エージェンティックコマースの本質は、会話画面の中に購入ボタンができることではありません。ACP、UCP、AP2は同じ規格の別名ではなく、販売チャネルの取引連携と支払い委任を異なる範囲で扱います。EC事業者は名称を追う前に、商品、価格、在庫、配送、返品と、人が承認する境界を整える必要があります。

最初に結論

エージェンティックコマースとは、AIエージェントが利用者の目的と制約を受け、商品の発見、比較、カート、購入を支援・実行する商取引の形です。ACPはChatGPTと販売者をつないで購入を成立させるためOpenAIがStripeなどと構築した標準、UCPは発見からカート、チェックアウトまでを扱うShopify・Google共同開発の標準、AP2はエージェントへ支払いを委任した証拠と権限を扱う決済層です。どれを使っても、販売者の価格・在庫・履行・返品責任は残ります。

この記事のポイント

  • AIが検索結果を要約するだけでなく、比較、条件確認、購入手続きへ進む点が変化
  • ACPはChatGPTと販売者の購入連携、UCPは広い商取引フロー、AP2は支払いの委任と証跡を主に扱う
  • AI向けの特別ページより、商品・在庫・価格・配送・返品データの正確性が先
  • 規格は商品品質や取引責任を保証しないため、明示的な意図、再承認、取消経路、監査記録を設計する

対象:EC・D2Cの経営者、商品・マーケティング責任者、EC基盤・データ担当者

1. 人が画面を回るECから、AIが条件を運ぶECへ

従来のECでは、利用者が検索語を考え、一覧を見比べ、各商品ページで仕様や配送日を確認します。AIエージェントは「機内持ち込み可能」「一万円以下」「金曜までに到着」のような条件を保持し、候補を横断比較できます。顧客の目的が検索キーワードより詳しく販売側へ届く可能性があります。

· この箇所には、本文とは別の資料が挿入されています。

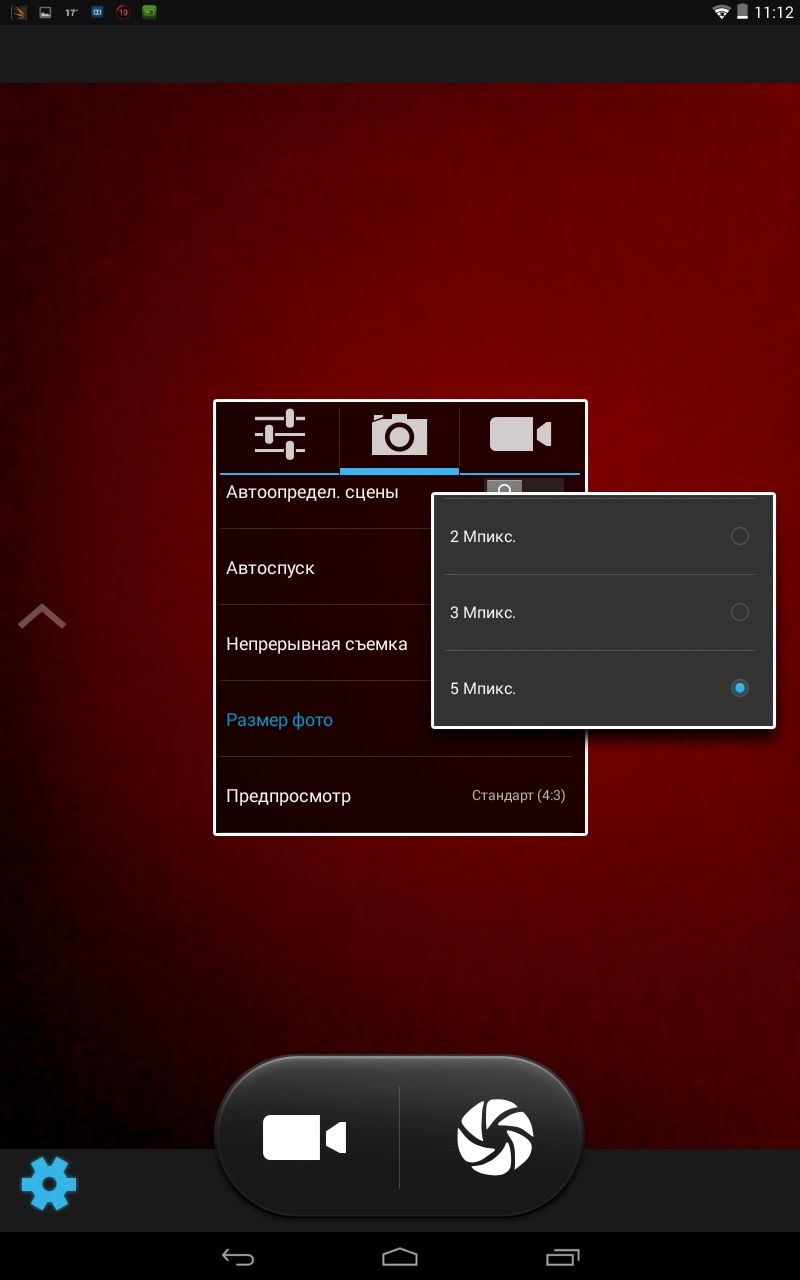Start video recording with camcorder button
Image resolution: width=800 pixels, height=1280 pixels.
coord(304,1138)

一方、AIが見た情報が古ければ、価格や在庫を誤ります。商品の色や素材が自由記述だけで、返品条件が画像PDFに埋まっていれば、機械は比較しにくくなります。AIへ選ばれるための最初の施策は、誇張した文章ではなく、正確で構造化された商品・取引データです。

段階従来ECで主に人が行うことエージェント型でAIが支援すること
探索検索語を入力し一覧を回る目的と制約を分解して候補を探す
比較複数タブで仕様を確認価格、仕様、配送、条件を共通軸で整理
確認在庫、返品、販売者を読む不足情報を取得し、矛盾を利用者へ示す
購入フォーム入力と決済を操作委任範囲内で入力し、確定前に承認を求める
購入後配送確認や返品窓口を探す注文情報を参照し、変更・返品を支援する

2. ACP・UCP・AP2は、取引と支払いの別レイヤー

Agentic Commerce Protocol(ACP)は、OpenAIがStripeや販売事業者と構築したオープン標準です。ChatGPTのInstant Checkoutでは、必要な注文情報を販売者のバックエンドへ渡し、販売者が注文を承認または拒否し、既存の決済事業者で処理します。販売者はmerchant of recordとして、履行、返品、問い合わせ、顧客関係を引き続き担います。現在のOpenAI開発者文書では、構造化カタログ、在庫、商品表示を含むChatGPTと販売者の接続層として説明されています。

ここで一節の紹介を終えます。